[WHAT IS BEING ASKED]
Look over the entries that follow and work out how many lines contain "Expand". State the number only.

Stored data
▼
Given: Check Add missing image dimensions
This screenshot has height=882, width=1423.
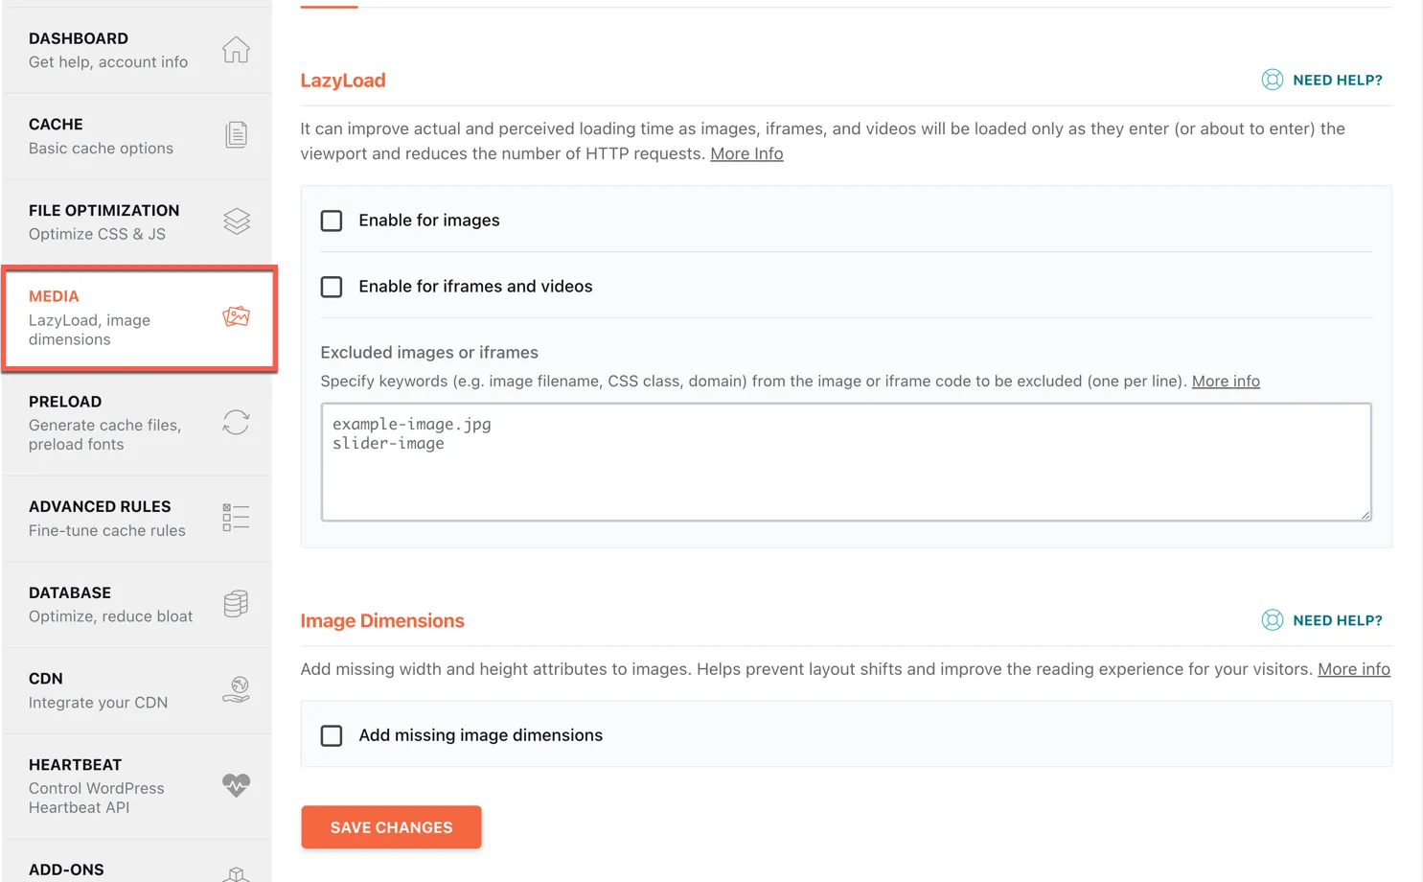Looking at the screenshot, I should pyautogui.click(x=332, y=735).
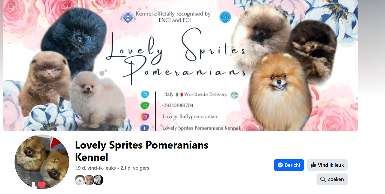Open the 2,1 d. volgers link
The width and height of the screenshot is (385, 194).
tap(135, 168)
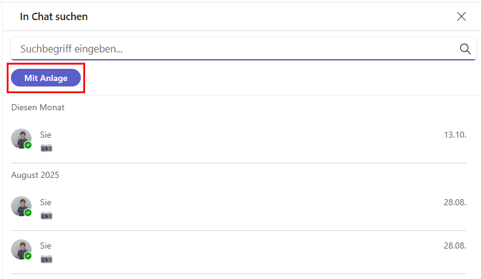The image size is (481, 279).
Task: Click the camera icon in the last August result
Action: pos(46,259)
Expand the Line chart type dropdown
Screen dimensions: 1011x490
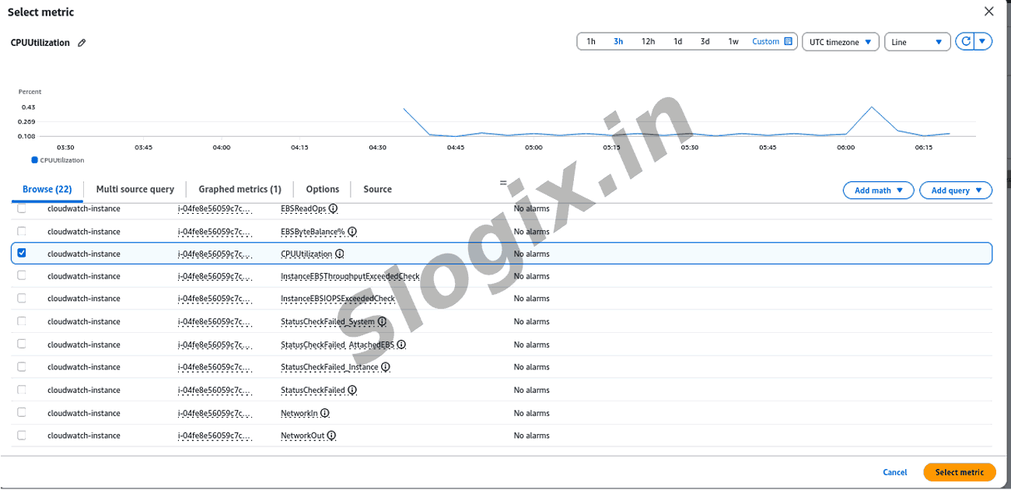coord(917,42)
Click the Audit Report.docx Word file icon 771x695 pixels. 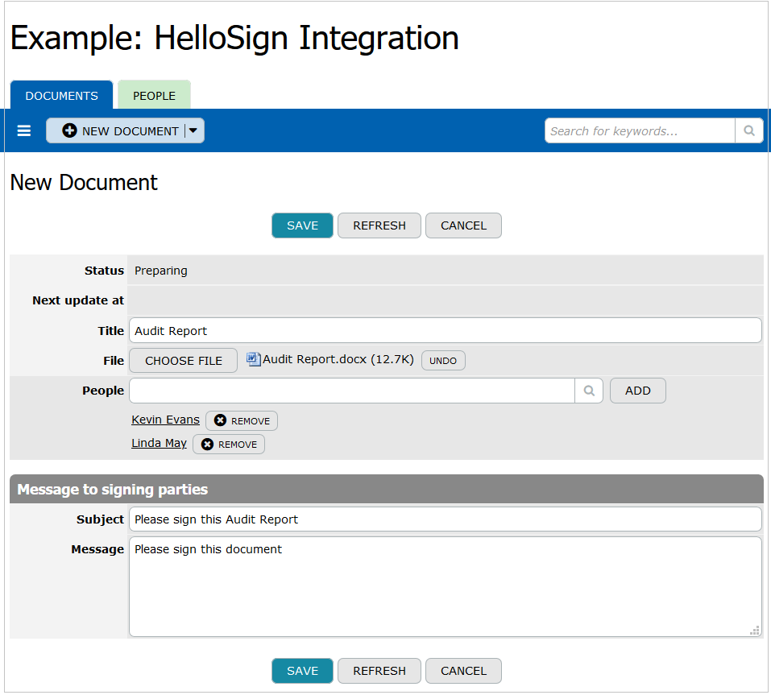pos(254,359)
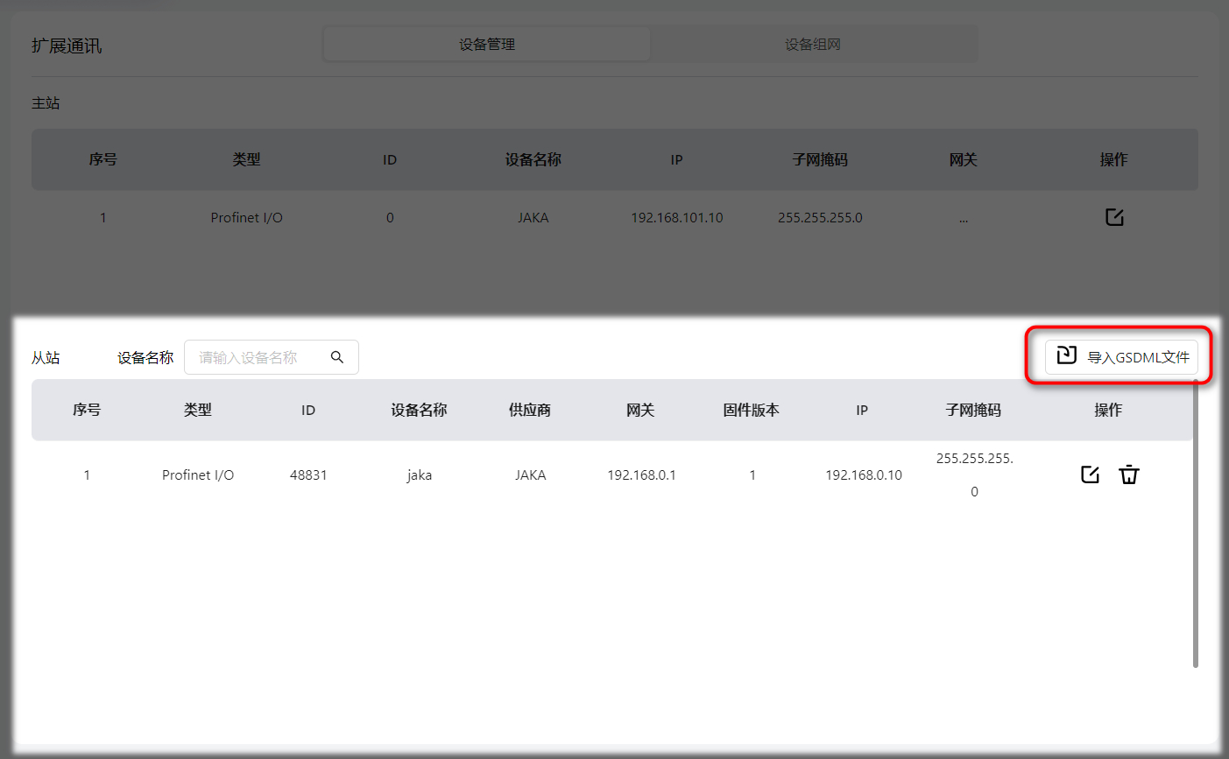
Task: Import a GSDML file
Action: pyautogui.click(x=1121, y=356)
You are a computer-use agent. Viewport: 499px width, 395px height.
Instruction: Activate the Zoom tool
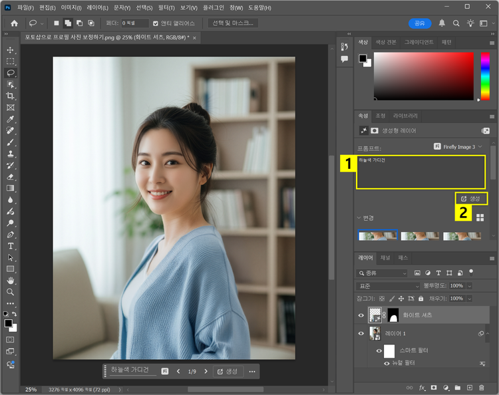10,292
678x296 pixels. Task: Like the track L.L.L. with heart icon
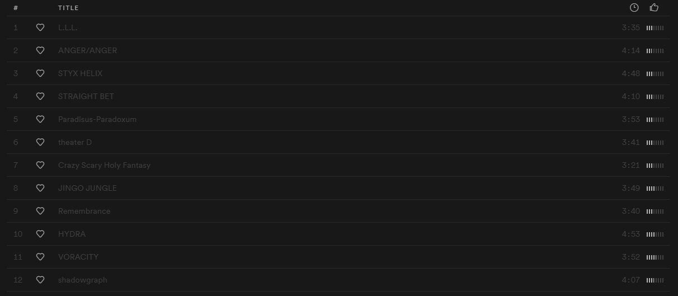point(40,27)
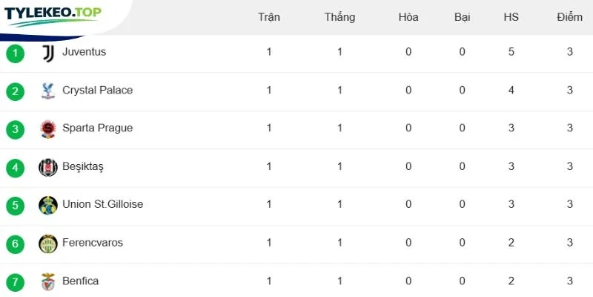Sort by the Trận column header
This screenshot has height=297, width=593.
[x=269, y=17]
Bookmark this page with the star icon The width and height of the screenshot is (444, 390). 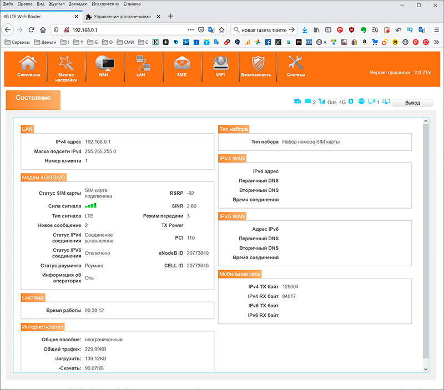pyautogui.click(x=221, y=29)

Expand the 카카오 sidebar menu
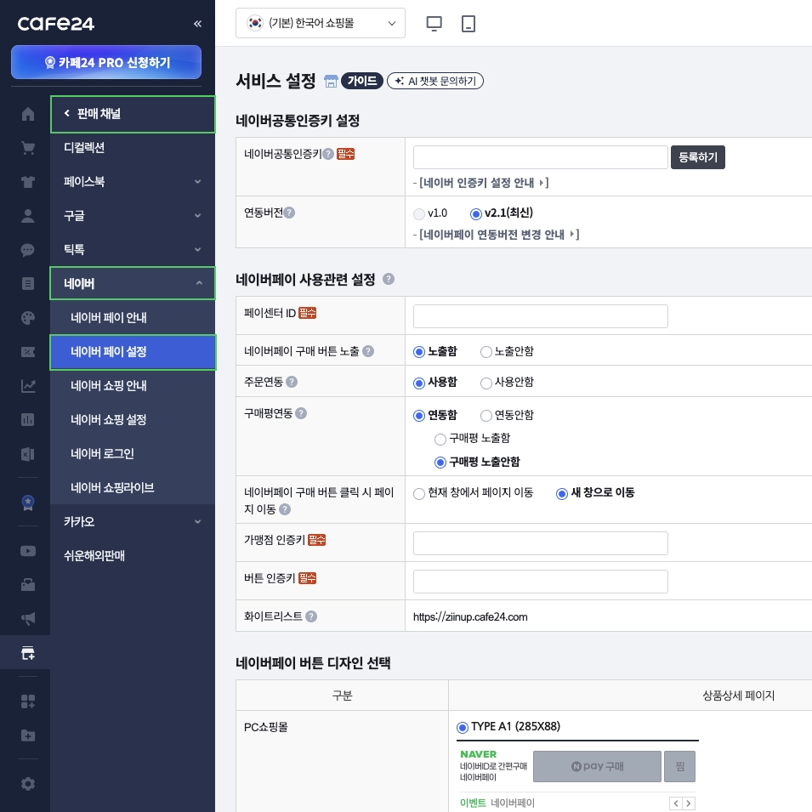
▲
[OUTPUT OF THE EXERCISE]
2